American criminal and bank robber

Earl Edwin Austin was an American criminal and bank robber who had been listed on the FBI's "Ten Most Wanted" list during the 1970s.

==Background==
Born in Takoma Park, Maryland, Austin had been a career criminal for much of his adult life serving sentences for grand larceny, forgery, aggravated assault, escaping prison and, most notably, threatening the president of the United States when Austin sent a threatening letter to then-President Lyndon Johnson as an inmate at the Idaho State Penitentiary (which would result in an additional five years to his sentence).

In February 1979, although having a history of attempted prison escapes and repeated altercations with police officers, Austin won parole from prison in Kansas City, Missouri and, upon his release, immediately headed south with the intentions of beginning a crime spree where, on February 28, Austin robbed a bank in Houston, Texas of $60,000.

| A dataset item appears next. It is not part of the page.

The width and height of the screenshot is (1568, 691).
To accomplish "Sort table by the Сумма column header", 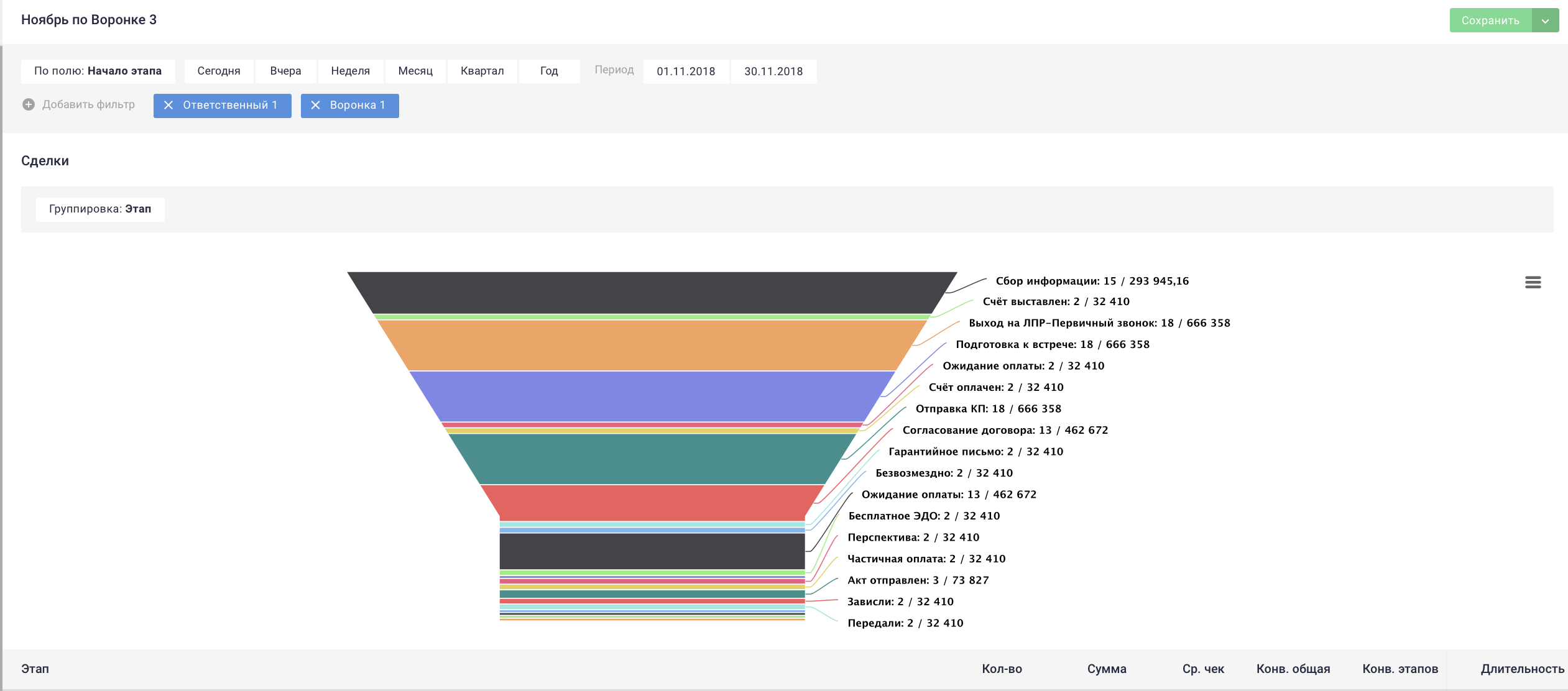I will pyautogui.click(x=1106, y=669).
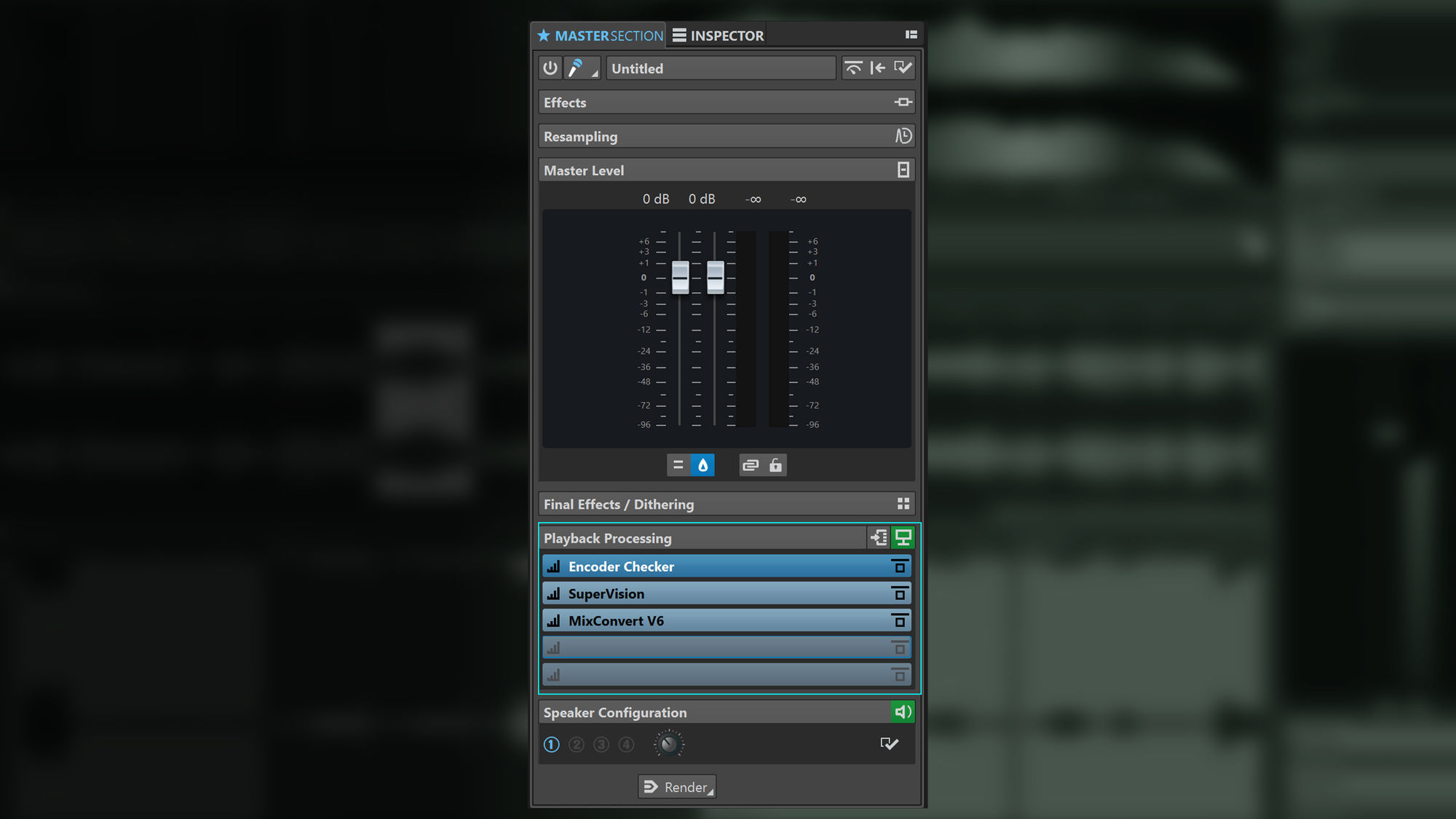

By mid-July, Austin had raided a series of banks throughout the Southeast from Kentucky to Florida when federal authorities, who had previously charged Austin with bank robbery and unlawful flight to avoid prosecution, officially added Austin to the FBI's "Ten Most Wanted List" on October 12. He had robbed the Arapahoe National Bank by pretending to be an FDIC agent and making off with an estimated $250,000.

==Capture==
After a five-month-long federal investigation, Austin was eventually traced to a rented apartment in Tucson, Arizona where Austin was arrested by federal agents on March 1, 1980. At the time of his arrest, Austin had a loaded pistol as well as $18,000 in his possession (a small amount of money from the Houston robbery had been marked, allowing Austin to be connected directly to the crime). Austin, charged with three counts of his three known robberies, was held in custody in lieu of a $35,000 bond before his eventual conviction and imprisonment.

==Books==
- Newton, Michael. Encyclopedia of Robbers, Heists, and Capers. New York: Facts On File Inc., 2002.